I don’t know where you get your figures from, but the global fertility rate is still above replacement level,
Only when including several regions where fertility remains high (mostly Africa). If those are excluded, it's extinction-level. But hey, you say "that's how averages work".
So let's look at Africa. Their fertility rate is above replacement, but is dropping rapidly. We can measure how fast it is dropping. We know approximately when it will fall below replacement levels. And we don't see any reason why it should remain above them, when it didn't remain above replacement (or even just at) anywhere else in the world. It's natural, and even smart, to assume that the same sociological forces that made it drop elsewhere are those making it drop in Africa, and that they will work the same as elsewhere (since Africans are human like everyone else). It'd actually be sort of racist to assume that it would work differently there wouldn't it?
Once we have considered the places it's below replacement, and the places that it's above replacement but dropping, where else is left at all? Nowhere.
You don't even understand the phenomenon. You don't want to understand it. And you're claiming that somehow it's not even happening. It's bizarre.
Also even at a slightly below replacement rate (where the global fertility rate is heading indeed) it will take centuries
No. The effect actually picks up speed the longer it occurs. Children internalize norms. If the 5 children who see everyone around them childless (excepting their own parents who have one), then don't grow up to have one child also, they'll have on average 0.2 children or something like that. Each generation shrinks faster than the last.
And if that somehow still translates into "it will be centuries before the last centenarian dies!"... how is that a counter-argument at all?
It's bizarre that your theory is that we haven't run out of gas when the speedometer still says we're doing 100kph.
Soon for me is "anytime in the next 200 years". Soon for you is "next 2 minutes". We do not have the same "soon".

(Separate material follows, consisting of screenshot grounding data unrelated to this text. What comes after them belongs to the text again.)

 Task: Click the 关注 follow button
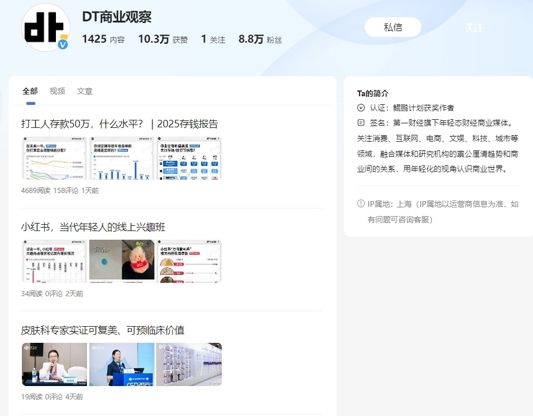472,27
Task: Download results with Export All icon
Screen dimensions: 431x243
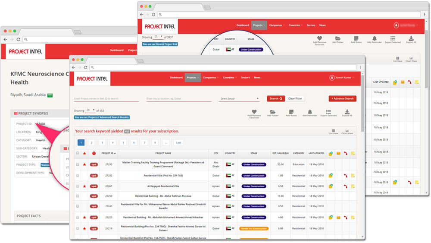Action: (347, 112)
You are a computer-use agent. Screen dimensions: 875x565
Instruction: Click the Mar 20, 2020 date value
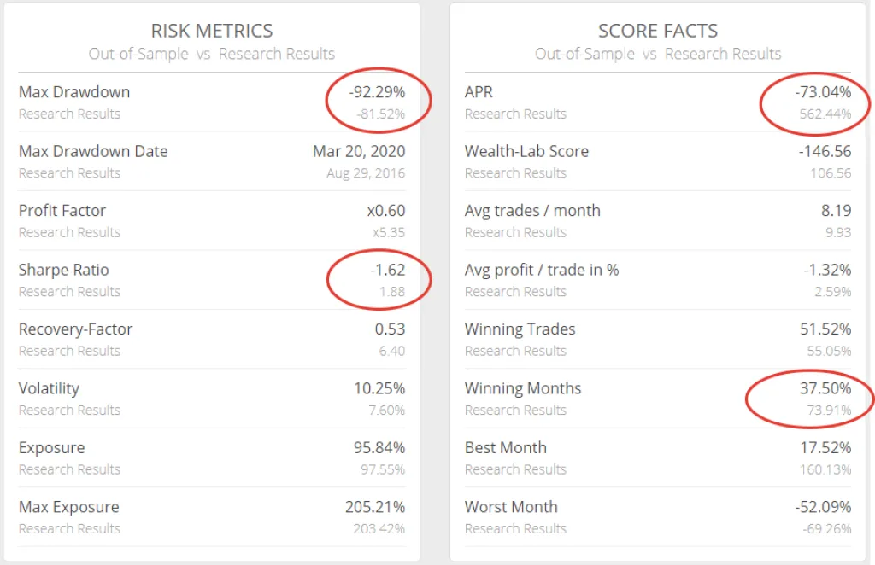coord(359,151)
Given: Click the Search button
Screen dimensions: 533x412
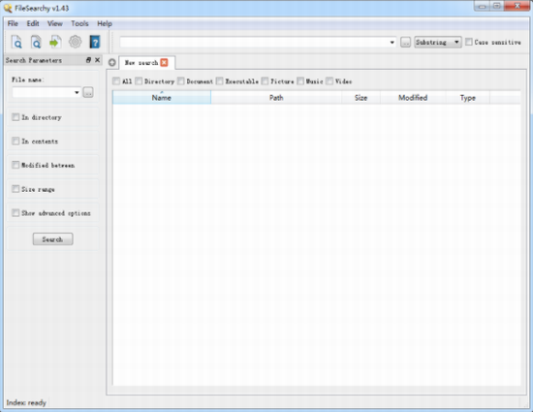Looking at the screenshot, I should tap(52, 239).
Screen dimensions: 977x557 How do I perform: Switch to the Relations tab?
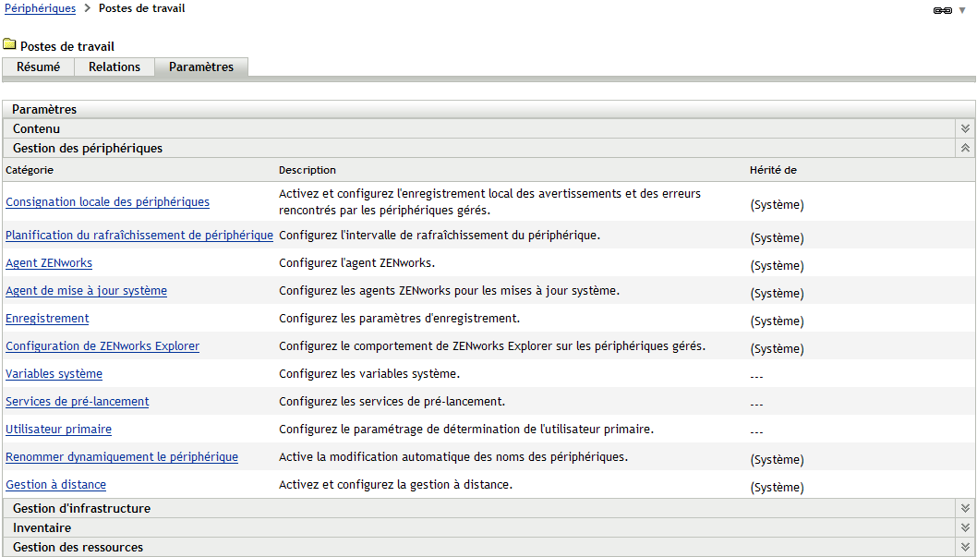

It wouldn't have to be average. All it has to do is nudge things below replacement.
And children who grow up in that world internalize it as a social norm. That becomes their ceiling for how many children to have someday. They then have the same number. Or fewer. The ones that go for "fewer" just nudged the rate down lower still. Iterate that through 30 generations, see what happens.
Depends on the "we". If by "we" you are excluding myself and my descendants, then you most certainly will.

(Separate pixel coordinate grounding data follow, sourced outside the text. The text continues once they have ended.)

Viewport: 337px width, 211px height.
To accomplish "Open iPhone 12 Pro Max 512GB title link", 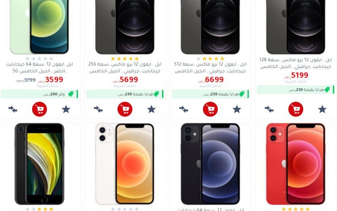I will click(x=210, y=68).
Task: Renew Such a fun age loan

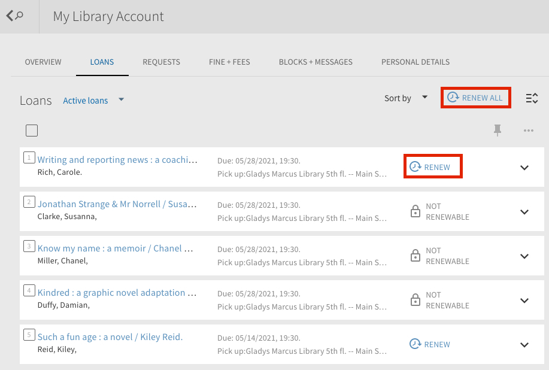Action: click(x=430, y=344)
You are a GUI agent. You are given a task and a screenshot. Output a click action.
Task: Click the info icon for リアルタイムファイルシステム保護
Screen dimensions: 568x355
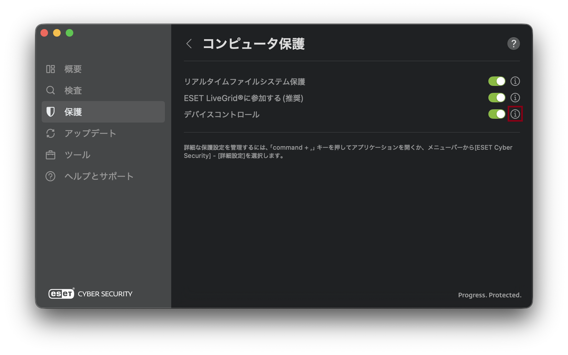click(515, 81)
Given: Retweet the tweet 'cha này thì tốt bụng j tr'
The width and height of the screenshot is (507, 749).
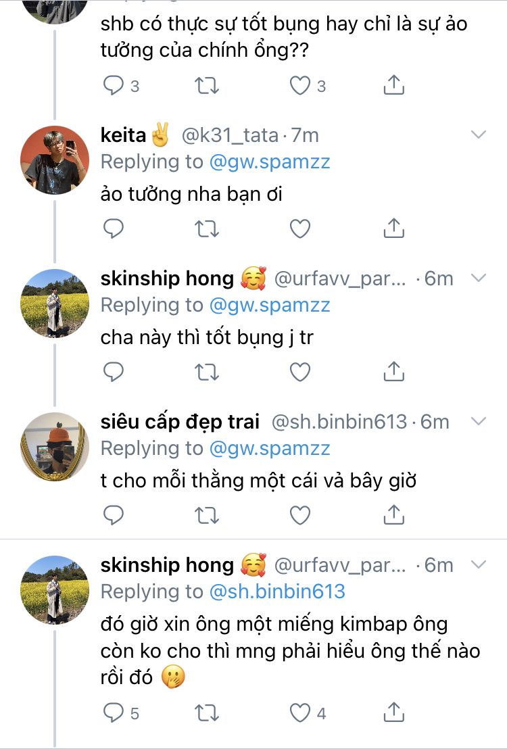Looking at the screenshot, I should tap(207, 372).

If you are including me, then no. But the subset of humanity that is like yourself, you're goners. Along with most of your ideology.
I forgot. Only climate science is allowed to think long term. The one true science. Measured in human generations, any one of which lasts no longer than about 100 years, each generation staggered with the next, and with a growing sentiment that having children is wrong, dangerous, and unfashionable that we impress upon youth... you people have less than a couple hundred years. Someday, when it becomes impossible to ignore, those of you still alive will look back to times like now, when something might still have been done about it.